Traded again close to 100 yens after a brief approach to 104 yens, the dollar allows us to put our trading plan to execution.
The majority of international financial flows are organized around the US economy, as shown once again by Ben Bernanke from the FED. In fact, after the FED suggested that a slowdown in asset purchases program might occur in coming months, different stock exchanges around the world fell consequently, as the example of the Nikkei.
As a result, risk aversion comes back and the safe haven status of the Japanese currency is popular once again.
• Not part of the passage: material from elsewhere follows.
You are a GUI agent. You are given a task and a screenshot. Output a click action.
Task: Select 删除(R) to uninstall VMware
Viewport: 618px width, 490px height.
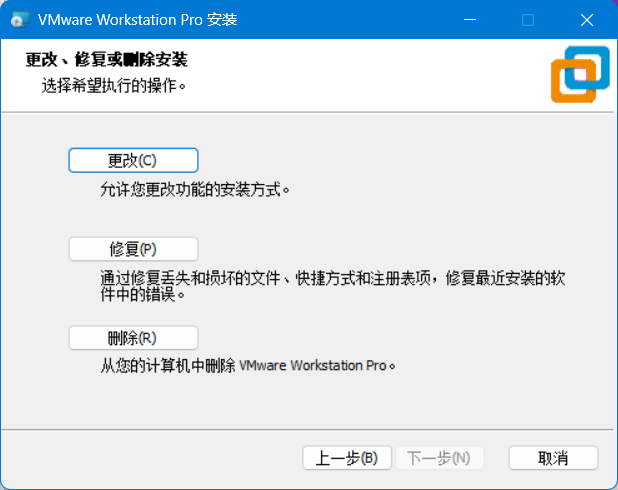[x=133, y=338]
Japanese investors repatriate funds to cover their losses, boosting the yen appreciation, inversely correlated with the Japanese index.
Furthermore, Japanese senior officials realized how there saying might impact markets, as the example of Akira Amari, the economy minister.
However, even though the dollar/yen rally is close to an end, the Japanese government as well as the central bank will not take the risk to let their currency go backward; especially in current times in which they stay focused on their inflation aims, despite their robust growth (+3.5% YoY).
Those are the reasons why we stand on our buying pullback position. Those pullbacks might take advantage of new catalysts in coming days, such as the monthly report on U.S. employment on June 7th or the monetary policy decision of the BoJ on the 11th.
On this occasion, the Japanese central bank may clarify its policy with the efficiency of the measures already announced being questioned by some of its members.
Graphically, the trend keeps an ultra-bullish bias on all horizons and we take advantage of a new retracement of the parity below 100 JPY in contact with its 50-day moving average. investors can initiate new buying positions targeting a return toward JPY 103.10 and then JPY 105. However, a more cautious behavior would be required under JPY 98.80.